• [SELECTED PASSAGE]:
BEGIN

Freedom was redefined to mean nothing more than the ability of individuals to get anything they wanted.  ibid.  

 

What the psychiatrists had discovered was that an objective system based on numbers had led them into a trap: the numbers had imposed their own narrow logic on how we thought and felt about ourselves.  ibid.  

 

New Labour: they gave power away to the banks and the markets.  And in the management of society New Labour turned to the mathematical systems that John Major had brought in but on a scale never seen before.  They believed that people actually behaved in the way described by the simplified economic model.  Performance targets and incentives would be set for everything and everyone.  Even cabinet ministers would have to perfect their performance targets or be punished.  ibid.

 

‘We want a barometer of the indicators of the quality of life.’  ibid.  Prescott  

 

What New Labour began to discover was that people were more complex and devious than the simple model allowed.  ibid.

END

• [WHAT TO PRODUCE]:
Extract verbatim from the passage on New Labour and numerical targets the portion that starts at the words "Freedom was redefined" and stops after "or be punished.  ibid.".

• [ENTRIES PROVIDED]:
BEGIN

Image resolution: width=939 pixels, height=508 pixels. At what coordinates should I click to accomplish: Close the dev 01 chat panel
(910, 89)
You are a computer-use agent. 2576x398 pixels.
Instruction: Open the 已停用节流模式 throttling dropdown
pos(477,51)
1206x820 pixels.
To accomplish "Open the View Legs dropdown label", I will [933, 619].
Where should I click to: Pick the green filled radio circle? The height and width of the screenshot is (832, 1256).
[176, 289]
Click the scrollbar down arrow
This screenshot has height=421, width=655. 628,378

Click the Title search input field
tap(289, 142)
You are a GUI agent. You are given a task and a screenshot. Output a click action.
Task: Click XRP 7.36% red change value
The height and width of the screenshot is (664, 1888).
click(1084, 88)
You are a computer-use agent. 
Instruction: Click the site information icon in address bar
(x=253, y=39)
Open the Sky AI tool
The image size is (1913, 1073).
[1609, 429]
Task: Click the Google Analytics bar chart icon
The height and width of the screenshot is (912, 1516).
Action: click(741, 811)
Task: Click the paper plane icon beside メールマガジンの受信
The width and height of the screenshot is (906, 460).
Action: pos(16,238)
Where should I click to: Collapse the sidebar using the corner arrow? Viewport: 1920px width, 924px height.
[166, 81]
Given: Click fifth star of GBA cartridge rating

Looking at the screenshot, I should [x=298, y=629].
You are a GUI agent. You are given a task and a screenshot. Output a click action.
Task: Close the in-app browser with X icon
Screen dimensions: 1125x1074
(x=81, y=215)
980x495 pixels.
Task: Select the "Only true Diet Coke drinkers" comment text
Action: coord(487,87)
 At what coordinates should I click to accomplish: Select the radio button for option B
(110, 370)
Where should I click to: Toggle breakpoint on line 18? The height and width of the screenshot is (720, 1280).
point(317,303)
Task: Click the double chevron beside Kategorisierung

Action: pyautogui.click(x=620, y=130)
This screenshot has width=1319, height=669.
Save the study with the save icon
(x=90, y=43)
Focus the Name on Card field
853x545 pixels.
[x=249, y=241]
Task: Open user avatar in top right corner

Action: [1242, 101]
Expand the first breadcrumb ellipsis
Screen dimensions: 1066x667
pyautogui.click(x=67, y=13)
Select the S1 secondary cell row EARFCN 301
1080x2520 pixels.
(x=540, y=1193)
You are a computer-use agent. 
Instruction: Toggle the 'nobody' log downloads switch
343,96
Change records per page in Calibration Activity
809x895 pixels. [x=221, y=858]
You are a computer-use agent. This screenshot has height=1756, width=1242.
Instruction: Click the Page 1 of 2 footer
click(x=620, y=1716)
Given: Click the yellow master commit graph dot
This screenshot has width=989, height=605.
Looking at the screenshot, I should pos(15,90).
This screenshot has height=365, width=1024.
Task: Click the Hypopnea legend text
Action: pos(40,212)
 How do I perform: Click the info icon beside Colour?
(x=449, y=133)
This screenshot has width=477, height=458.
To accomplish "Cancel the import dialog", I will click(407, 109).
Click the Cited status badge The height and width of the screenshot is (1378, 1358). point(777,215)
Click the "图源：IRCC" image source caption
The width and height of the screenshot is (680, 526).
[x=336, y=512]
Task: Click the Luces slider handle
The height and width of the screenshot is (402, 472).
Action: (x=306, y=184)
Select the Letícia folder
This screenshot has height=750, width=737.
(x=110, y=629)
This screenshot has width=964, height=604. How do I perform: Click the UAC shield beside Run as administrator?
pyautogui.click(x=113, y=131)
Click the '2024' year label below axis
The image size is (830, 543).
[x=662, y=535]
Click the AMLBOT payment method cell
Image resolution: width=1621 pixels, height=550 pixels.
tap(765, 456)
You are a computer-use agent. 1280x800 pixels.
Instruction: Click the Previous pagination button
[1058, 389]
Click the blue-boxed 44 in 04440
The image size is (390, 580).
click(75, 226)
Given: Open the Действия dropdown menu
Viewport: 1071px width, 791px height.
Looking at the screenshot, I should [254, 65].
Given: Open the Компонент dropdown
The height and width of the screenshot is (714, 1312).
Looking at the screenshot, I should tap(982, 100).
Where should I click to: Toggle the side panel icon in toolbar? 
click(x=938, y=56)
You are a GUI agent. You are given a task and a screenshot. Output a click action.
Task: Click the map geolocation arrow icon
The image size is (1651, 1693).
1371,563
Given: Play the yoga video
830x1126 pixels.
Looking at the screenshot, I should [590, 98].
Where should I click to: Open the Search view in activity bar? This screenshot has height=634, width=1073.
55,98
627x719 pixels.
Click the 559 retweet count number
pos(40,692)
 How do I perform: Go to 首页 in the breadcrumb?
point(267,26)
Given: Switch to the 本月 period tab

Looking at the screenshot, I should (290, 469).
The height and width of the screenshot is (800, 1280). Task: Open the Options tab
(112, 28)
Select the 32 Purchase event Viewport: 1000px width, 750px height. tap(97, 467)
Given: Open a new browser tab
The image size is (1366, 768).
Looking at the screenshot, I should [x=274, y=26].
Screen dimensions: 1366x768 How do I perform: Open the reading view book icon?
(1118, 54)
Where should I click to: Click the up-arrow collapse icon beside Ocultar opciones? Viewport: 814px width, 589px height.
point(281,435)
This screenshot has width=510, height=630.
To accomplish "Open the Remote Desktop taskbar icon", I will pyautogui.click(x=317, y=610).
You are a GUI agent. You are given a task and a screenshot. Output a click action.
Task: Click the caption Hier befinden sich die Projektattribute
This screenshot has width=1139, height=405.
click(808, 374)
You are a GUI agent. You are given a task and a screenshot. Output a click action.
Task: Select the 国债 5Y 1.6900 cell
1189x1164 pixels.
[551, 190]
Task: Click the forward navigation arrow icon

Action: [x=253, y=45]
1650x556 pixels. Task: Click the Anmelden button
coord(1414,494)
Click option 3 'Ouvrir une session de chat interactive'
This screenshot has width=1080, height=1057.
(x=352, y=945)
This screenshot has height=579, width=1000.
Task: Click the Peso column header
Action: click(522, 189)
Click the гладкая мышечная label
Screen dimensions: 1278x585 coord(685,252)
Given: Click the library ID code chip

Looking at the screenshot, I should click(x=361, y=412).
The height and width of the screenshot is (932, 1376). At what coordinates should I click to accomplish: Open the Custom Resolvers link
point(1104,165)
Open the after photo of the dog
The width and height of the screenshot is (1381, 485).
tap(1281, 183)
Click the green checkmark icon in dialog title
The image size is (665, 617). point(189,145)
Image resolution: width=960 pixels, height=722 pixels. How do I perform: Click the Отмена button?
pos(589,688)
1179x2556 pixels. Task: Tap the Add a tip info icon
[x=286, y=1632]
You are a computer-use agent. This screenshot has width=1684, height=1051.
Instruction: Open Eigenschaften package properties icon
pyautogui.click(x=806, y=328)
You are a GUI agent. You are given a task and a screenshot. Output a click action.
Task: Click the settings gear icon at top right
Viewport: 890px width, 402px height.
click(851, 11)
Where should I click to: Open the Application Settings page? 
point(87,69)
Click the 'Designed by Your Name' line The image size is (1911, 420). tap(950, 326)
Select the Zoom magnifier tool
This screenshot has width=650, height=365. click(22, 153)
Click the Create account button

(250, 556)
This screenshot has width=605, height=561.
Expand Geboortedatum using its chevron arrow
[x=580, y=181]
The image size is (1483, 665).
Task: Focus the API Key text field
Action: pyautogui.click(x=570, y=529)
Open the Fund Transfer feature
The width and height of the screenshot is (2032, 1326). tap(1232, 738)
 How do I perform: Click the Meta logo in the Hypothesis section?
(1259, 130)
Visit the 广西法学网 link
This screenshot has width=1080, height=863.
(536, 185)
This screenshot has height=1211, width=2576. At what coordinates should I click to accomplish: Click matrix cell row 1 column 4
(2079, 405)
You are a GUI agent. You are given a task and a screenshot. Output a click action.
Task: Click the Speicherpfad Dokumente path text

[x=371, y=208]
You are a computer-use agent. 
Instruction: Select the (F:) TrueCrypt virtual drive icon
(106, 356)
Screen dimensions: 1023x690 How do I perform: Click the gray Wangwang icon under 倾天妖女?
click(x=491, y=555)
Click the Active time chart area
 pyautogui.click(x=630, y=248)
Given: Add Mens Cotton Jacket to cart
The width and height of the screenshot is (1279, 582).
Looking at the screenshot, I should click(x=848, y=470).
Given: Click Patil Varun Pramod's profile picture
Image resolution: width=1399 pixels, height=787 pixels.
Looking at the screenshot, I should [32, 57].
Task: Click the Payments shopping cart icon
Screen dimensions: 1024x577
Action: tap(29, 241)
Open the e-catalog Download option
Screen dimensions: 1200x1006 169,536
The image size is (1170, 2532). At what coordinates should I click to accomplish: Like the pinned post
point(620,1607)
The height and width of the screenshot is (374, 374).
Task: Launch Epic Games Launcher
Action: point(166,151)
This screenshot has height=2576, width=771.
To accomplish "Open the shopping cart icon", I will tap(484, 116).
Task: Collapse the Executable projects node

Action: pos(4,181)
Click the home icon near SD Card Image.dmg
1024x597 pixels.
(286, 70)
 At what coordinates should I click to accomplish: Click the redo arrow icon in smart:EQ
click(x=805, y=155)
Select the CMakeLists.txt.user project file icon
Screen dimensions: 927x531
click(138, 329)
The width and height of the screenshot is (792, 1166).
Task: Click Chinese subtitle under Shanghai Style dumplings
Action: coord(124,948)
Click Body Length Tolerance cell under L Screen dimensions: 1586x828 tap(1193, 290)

END

• [SOLUTION BELOW]:
Freedom was redefined to mean nothing more than the ability of individuals to get anything they wanted.  ibid.  

 

What the psychiatrists had discovered was that an objective system based on numbers had led them into a trap: the numbers had imposed their own narrow logic on how we thought and felt about ourselves.  ibid.  

 

New Labour: they gave power away to the banks and the markets.  And in the management of society New Labour turned to the mathematical systems that John Major had brought in but on a scale never seen before.  They believed that people actually behaved in the way described by the simplified economic model.  Performance targets and incentives would be set for everything and everyone.  Even cabinet ministers would have to perfect their performance targets or be punished.  ibid.